• YOUR GOAL: Each record must be printed again exactly as it appears.

──────

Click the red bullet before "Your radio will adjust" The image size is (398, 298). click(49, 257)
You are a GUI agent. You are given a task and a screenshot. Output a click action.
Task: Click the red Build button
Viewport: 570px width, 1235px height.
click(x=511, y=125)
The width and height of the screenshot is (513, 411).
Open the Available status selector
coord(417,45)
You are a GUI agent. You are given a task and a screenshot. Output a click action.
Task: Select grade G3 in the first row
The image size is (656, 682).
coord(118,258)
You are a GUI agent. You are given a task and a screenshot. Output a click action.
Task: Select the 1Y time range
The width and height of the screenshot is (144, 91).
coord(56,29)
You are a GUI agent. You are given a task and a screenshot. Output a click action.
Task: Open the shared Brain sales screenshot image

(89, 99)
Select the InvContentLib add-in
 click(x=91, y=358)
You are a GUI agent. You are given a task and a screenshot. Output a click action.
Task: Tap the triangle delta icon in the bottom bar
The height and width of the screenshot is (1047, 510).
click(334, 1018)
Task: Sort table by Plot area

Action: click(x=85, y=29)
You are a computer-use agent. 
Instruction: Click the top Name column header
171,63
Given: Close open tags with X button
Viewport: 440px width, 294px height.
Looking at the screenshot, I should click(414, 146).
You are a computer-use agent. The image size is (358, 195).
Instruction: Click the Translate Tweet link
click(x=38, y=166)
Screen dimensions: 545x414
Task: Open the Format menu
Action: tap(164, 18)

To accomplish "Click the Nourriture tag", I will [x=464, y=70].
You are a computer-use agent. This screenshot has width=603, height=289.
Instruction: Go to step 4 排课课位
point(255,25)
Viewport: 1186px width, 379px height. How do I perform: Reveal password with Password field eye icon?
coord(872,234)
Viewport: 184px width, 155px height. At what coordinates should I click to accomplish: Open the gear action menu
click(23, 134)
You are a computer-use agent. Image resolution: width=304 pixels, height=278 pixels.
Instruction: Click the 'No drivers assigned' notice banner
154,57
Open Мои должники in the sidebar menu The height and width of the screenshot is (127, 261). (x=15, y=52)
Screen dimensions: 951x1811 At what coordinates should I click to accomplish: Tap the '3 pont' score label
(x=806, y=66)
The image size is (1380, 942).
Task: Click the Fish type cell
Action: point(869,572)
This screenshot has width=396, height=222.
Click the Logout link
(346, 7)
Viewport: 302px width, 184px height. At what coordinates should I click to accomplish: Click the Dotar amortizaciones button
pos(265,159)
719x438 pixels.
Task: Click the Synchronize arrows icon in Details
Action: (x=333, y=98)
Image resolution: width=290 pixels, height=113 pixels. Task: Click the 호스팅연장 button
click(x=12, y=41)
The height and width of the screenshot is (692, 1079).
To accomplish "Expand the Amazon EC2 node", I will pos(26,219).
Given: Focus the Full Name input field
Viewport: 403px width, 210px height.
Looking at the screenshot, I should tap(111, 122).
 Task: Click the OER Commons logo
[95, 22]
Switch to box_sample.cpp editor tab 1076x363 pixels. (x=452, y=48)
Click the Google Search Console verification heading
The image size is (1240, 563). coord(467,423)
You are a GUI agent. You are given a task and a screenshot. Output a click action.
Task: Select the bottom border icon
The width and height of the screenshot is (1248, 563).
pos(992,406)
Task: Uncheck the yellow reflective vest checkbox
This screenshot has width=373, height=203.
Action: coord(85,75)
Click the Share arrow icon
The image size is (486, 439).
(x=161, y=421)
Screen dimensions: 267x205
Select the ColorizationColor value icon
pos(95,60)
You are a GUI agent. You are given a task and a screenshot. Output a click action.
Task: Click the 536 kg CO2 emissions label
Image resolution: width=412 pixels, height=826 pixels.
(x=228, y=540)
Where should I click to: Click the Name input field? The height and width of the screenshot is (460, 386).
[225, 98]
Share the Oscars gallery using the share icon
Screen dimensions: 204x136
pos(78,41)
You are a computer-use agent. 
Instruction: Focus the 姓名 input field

──────

• FINISHED TASK:
Click the red bullet before "Your radio will adjust" The image size is (398, 298). click(49, 257)
You are a GUI agent. You are given a task and a screenshot. Output a click action.
Task: Click the red Build button
Viewport: 570px width, 1235px height.
click(x=511, y=125)
The width and height of the screenshot is (513, 411).
Open the Available status selector
coord(417,45)
You are a GUI agent. You are given a task and a screenshot. Output a click action.
Task: Select grade G3 in the first row
The image size is (656, 682).
coord(118,258)
You are a GUI agent. You are given a task and a screenshot. Output a click action.
Task: Select the 1Y time range
The width and height of the screenshot is (144, 91).
coord(56,29)
You are a GUI agent. You are given a task and a screenshot. Output a click action.
Task: Open the shared Brain sales screenshot image

(89, 99)
Select the InvContentLib add-in
 click(x=91, y=358)
You are a GUI agent. You are given a task and a screenshot. Output a click action.
Task: Tap the triangle delta icon in the bottom bar
The height and width of the screenshot is (1047, 510).
click(334, 1018)
Task: Sort table by Plot area

Action: click(x=85, y=29)
You are a computer-use agent. 
Instruction: Click the top Name column header
171,63
Given: Close open tags with X button
Viewport: 440px width, 294px height.
Looking at the screenshot, I should click(414, 146).
You are a computer-use agent. The image size is (358, 195).
Instruction: Click the Translate Tweet link
click(x=38, y=166)
Screen dimensions: 545x414
Task: Open the Format menu
Action: tap(164, 18)

To accomplish "Click the Nourriture tag", I will [x=464, y=70].
You are a computer-use agent. This screenshot has width=603, height=289.
Instruction: Go to step 4 排课课位
point(255,25)
Viewport: 1186px width, 379px height. How do I perform: Reveal password with Password field eye icon?
coord(872,234)
Viewport: 184px width, 155px height. At what coordinates should I click to accomplish: Open the gear action menu
click(23, 134)
You are a computer-use agent. Image resolution: width=304 pixels, height=278 pixels.
Instruction: Click the 'No drivers assigned' notice banner
154,57
Open Мои должники in the sidebar menu The height and width of the screenshot is (127, 261). (x=15, y=52)
Screen dimensions: 951x1811 At what coordinates should I click to accomplish: Tap the '3 pont' score label
(x=806, y=66)
The image size is (1380, 942).
Task: Click the Fish type cell
Action: point(869,572)
This screenshot has width=396, height=222.
Click the Logout link
(346, 7)
Viewport: 302px width, 184px height. At what coordinates should I click to accomplish: Click the Dotar amortizaciones button
pos(265,159)
719x438 pixels.
Task: Click the Synchronize arrows icon in Details
Action: (x=333, y=98)
Image resolution: width=290 pixels, height=113 pixels. Task: Click the 호스팅연장 button
click(x=12, y=41)
The height and width of the screenshot is (692, 1079).
To accomplish "Expand the Amazon EC2 node", I will pos(26,219).
Given: Focus the Full Name input field
Viewport: 403px width, 210px height.
Looking at the screenshot, I should tap(111, 122).
 Task: Click the OER Commons logo
[95, 22]
Switch to box_sample.cpp editor tab 1076x363 pixels. (x=452, y=48)
Click the Google Search Console verification heading
The image size is (1240, 563). coord(467,423)
You are a GUI agent. You are given a task and a screenshot. Output a click action.
Task: Select the bottom border icon
The width and height of the screenshot is (1248, 563).
pos(992,406)
Task: Uncheck the yellow reflective vest checkbox
This screenshot has width=373, height=203.
Action: coord(85,75)
Click the Share arrow icon
The image size is (486, 439).
(x=161, y=421)
Screen dimensions: 267x205
Select the ColorizationColor value icon
pos(95,60)
You are a GUI agent. You are given a task and a screenshot. Output a click action.
Task: Click the 536 kg CO2 emissions label
Image resolution: width=412 pixels, height=826 pixels.
(x=228, y=540)
Where should I click to: Click the Name input field? The height and width of the screenshot is (460, 386).
[225, 98]
Share the Oscars gallery using the share icon
Screen dimensions: 204x136
pos(78,41)
You are a computer-use agent. 
Instruction: Focus the 姓名 input field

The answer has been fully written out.